Awesome design and elegant use of available hardware. I am now torn as to which route to go for my portable screen/frame design. I am really liking Dano's use of 1.5" aluminum tubing and the spring connectors and using the canopy connectors for the corners. Unfortunately the canopy connectors are available in 1 5/8" and not 1.5", maybe they will work anyway and I can join shorter sections with the straight 'vacuum cleaner tube' spring connectors. As far as screen material, I am thinking of heavyweight trapeze (lighter than BOC, stretches flat) screen with grommets and ball bungees to attach the screen. Does anyone see anything wrong here for a lightweight/sturdy portable screen?

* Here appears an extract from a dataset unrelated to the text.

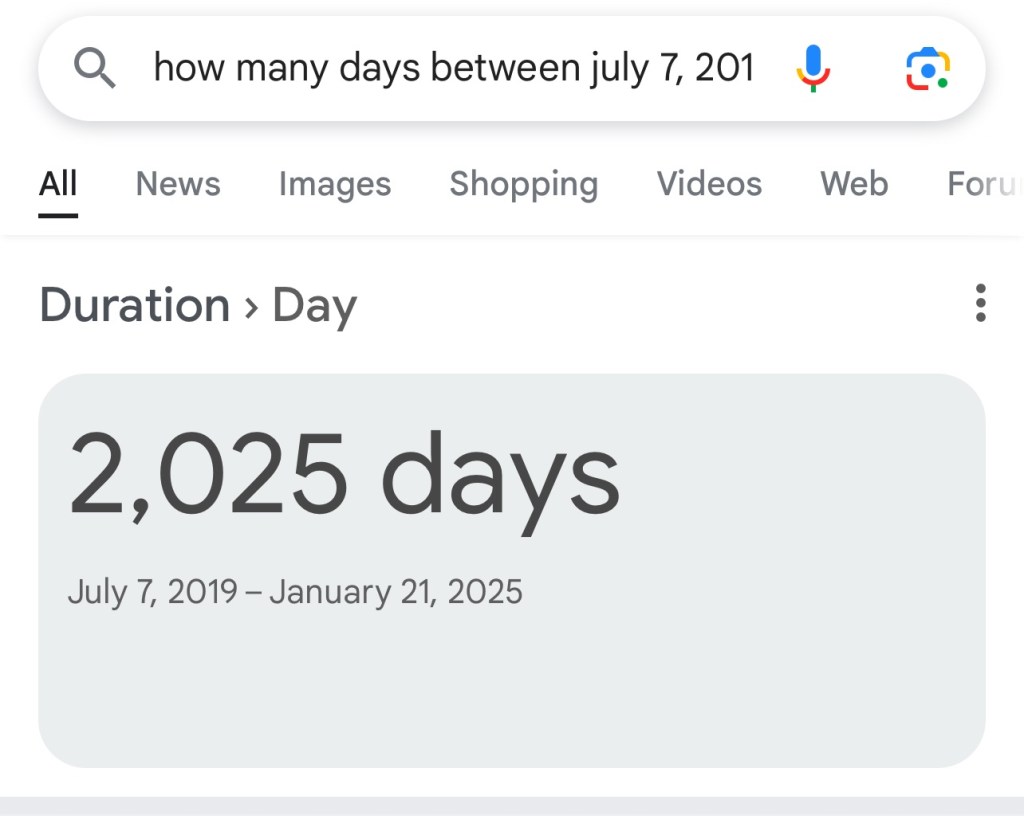The height and width of the screenshot is (819, 1024).
Task: Click the word days in the result
Action: (500, 480)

Dano, please let me know where you get the spring button connectors.
Jen

I am not familiar with the cost of aluminum tubing. The EMT is very reasonable at about $6/ 10'.  You should be able to get the exact ID of the connectors from www.creativeshelters.com to see if the connectors would fit. If the 1.5" fits over the fittings, you could use it by drilling a hole.
When my PVC frame broke after a storm I used my telescoping, pool pole to hold the screen on the top. It worked well. I wonder if anyone has used those telescoping fittings to reduce the collapsed size even further than a traditional pool pole.

The BOC doesn't weigh that much and there aren't any noticable wrinkles when it is properly tensioned. Best of luck.